/AgileMachineLearning

The main repo for Hack University's Summer '16 Agile Machine Learning class

Primary LanguagePython

Main Repo for Agile Machine Learning class.

Installation

  1. Clone this repo
  2. Optional: set up virtualenv to house this project
  3. Run python tests.py and install things including all the following:
  4. Get copy of CrossValidated database
  5. Create stats database, and import CrossValidated dump
  6. pip install -r requirements.txt

The Data

StackExchange is a network of crowd-curated q/a sites. with plenty of years behind them. That network includes everything from the very-well-known StackOverflow to a continuously updated pile of specialty sites for specific skill niches.
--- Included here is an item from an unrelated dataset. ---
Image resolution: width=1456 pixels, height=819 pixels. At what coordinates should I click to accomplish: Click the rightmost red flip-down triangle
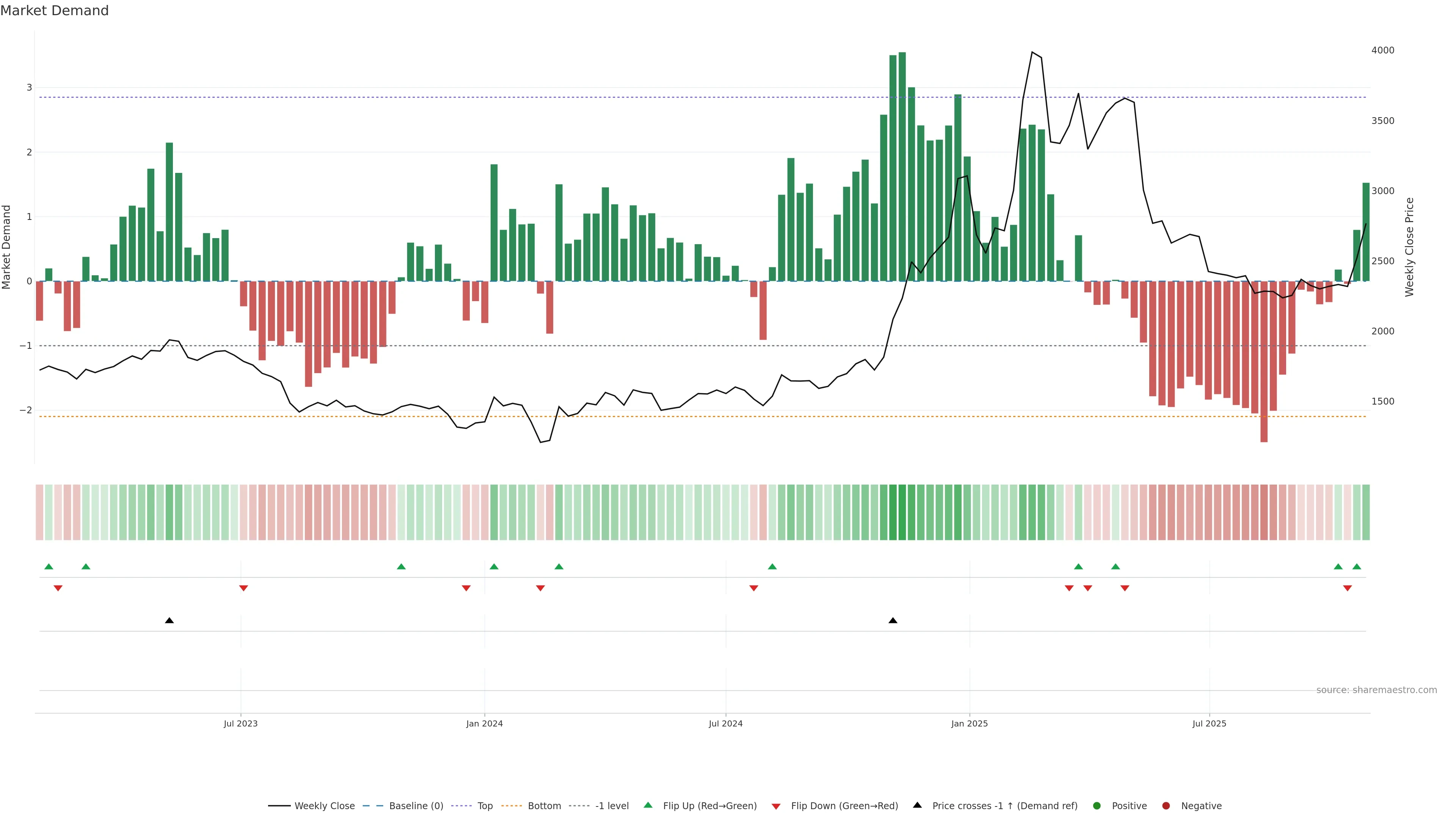pyautogui.click(x=1348, y=588)
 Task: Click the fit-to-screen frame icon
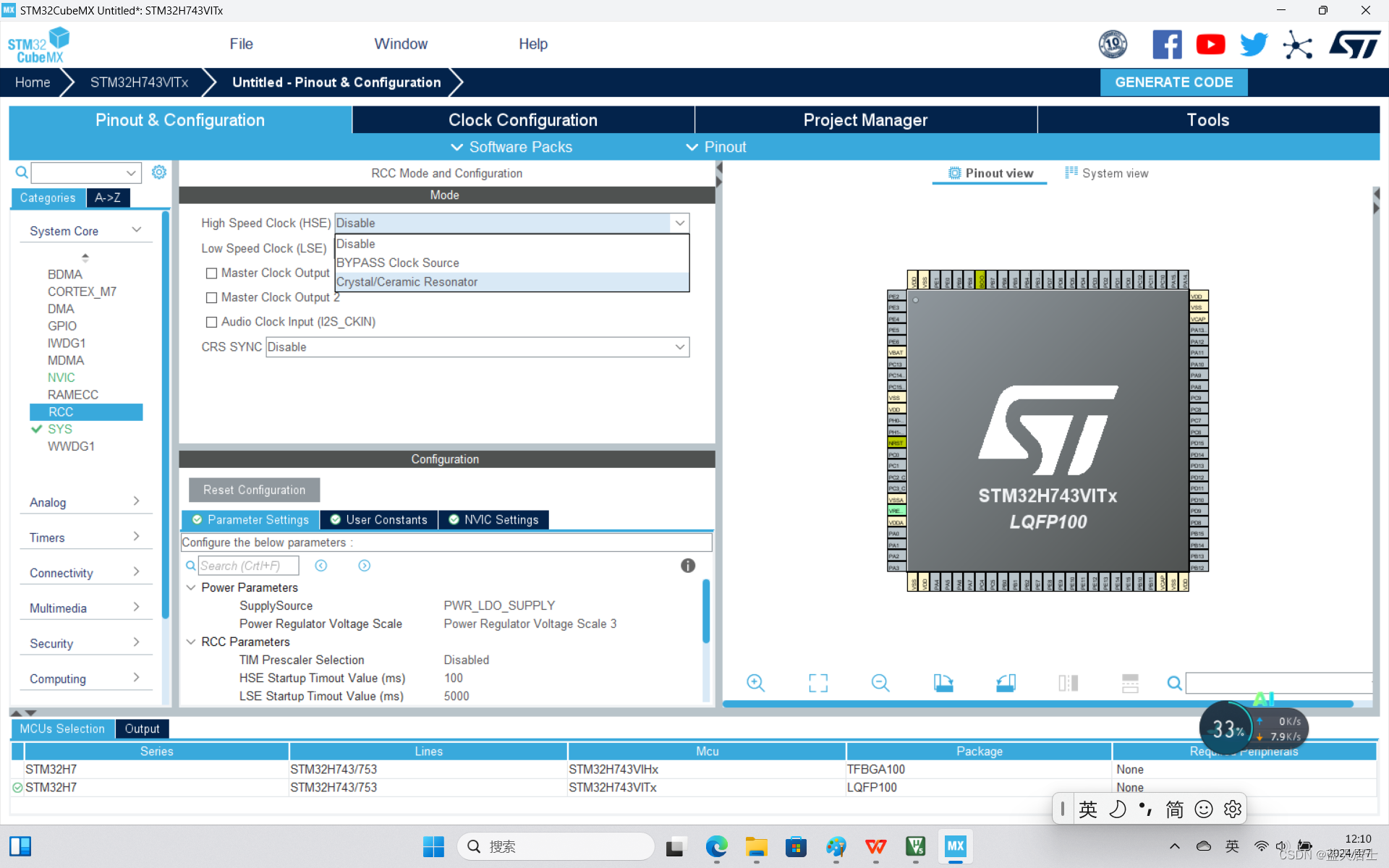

As a programmer, they have been the single biggest asset for finding expert-written solutions to problems I faced as I faced them. What's more exciting is that they release all their data openly. It's available through an online database interface, as a large dump in a torrent (click "Download Data Dumps" for most current version), or through an api.

We're going to be using data from the site from their CrossValidated site, known in the data at stats. It's one of the more established not-StackOverflow sites, and also has pretty on-topic questions/answers for this class. :)

TDD

For the sake of adventure, we're going to try out Test Driven Development in our machine learning word. This will mean some combination of random data generation and finding a small set of data we know really well. You'll find a few tests within the tests folder. To run all tests, call python test.py from this project's root folder. Note that, as you add new files to the tests directory, you'll have to import them into that same in-root test.py.